Pezeshkian swings apology to threats

4 min read
13:34UTC

President Pezeshkian apologised to Gulf neighbours, was overridden by the IRGC within hours, then promised to escalate attacks on US targets — exposing an elected president who commands nothing.

ConflictDeveloping
Key takeaway

Iran currently has no single actor capable of making and enforcing a foreign policy commitment, rendering diplomatic engagement with Tehran's elected government structurally meaningless until a Supreme Leader is installed and demonstrates the ability to command IRGC compliance.

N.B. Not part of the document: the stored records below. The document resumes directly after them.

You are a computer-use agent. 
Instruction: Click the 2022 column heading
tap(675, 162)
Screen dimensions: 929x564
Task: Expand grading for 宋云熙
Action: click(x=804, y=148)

President Masoud Pezeshkian completed an extraordinary rhetorical cycle across a single day. On Saturday morning, he delivered a televised apology to Gulf neighbours and announced the Interim Leadership Council had agreed forces should not attack neighbouring countries . By Saturday evening, the IRGC had ignored the order within hours , Parliament Speaker Ghalibaf publicly attributed continued Gulf strikes to the late Supreme Leader's standing directives , and hardliners labelled any ceasefire "treason" . On Sunday morning, Pezeshkian reversed again, vowing to "step up attacks on US targets": "The more pressure they impose on us, the stronger our response will naturally be."

CBS framed this as Pezeshkian "backtracking from his conciliatory comments." That understates what happened. The president of Iran issued three mutually exclusive policy positions in 24 hours — apology, de-escalation, and escalation. He is not backtracking. He is matching his rhetoric to whoever spoke last because he holds no independent power base. The IRGC did not disobey a strong president; it ignored an irrelevant one. Qom lawmaker Mohammad Manan Raeisi called his apology "humiliating" and urged the Assembly of Experts to accelerate installation of new leadership. Former lawmaker Jalal Rashidi Koochi addressed Pezeshkian directly: "Your message showed no sign of authority."

This is the structural consequence of Iran's dual-authority system operating without its apex. The Supreme Leader commands the armed forces; the president administers the civilian government. With Khamenei dead and no successor installed, the president cannot fill the vacuum — he lacks the constitutional standing. Ghalibaf's public statement that The Gulf strikes followed the late Supreme Leader's directives invoked a dead man's authority over a living president's order. Under Iran's constitutional logic, Ghalibaf's position is arguably correct: Khamenei's last known directive outranks Pezeshkian's improvised Ceasefire. The body meant to exercise supreme authority — the Interim Leadership Council — is now publicly split, with its most powerful member contradicting its stated policy on state television.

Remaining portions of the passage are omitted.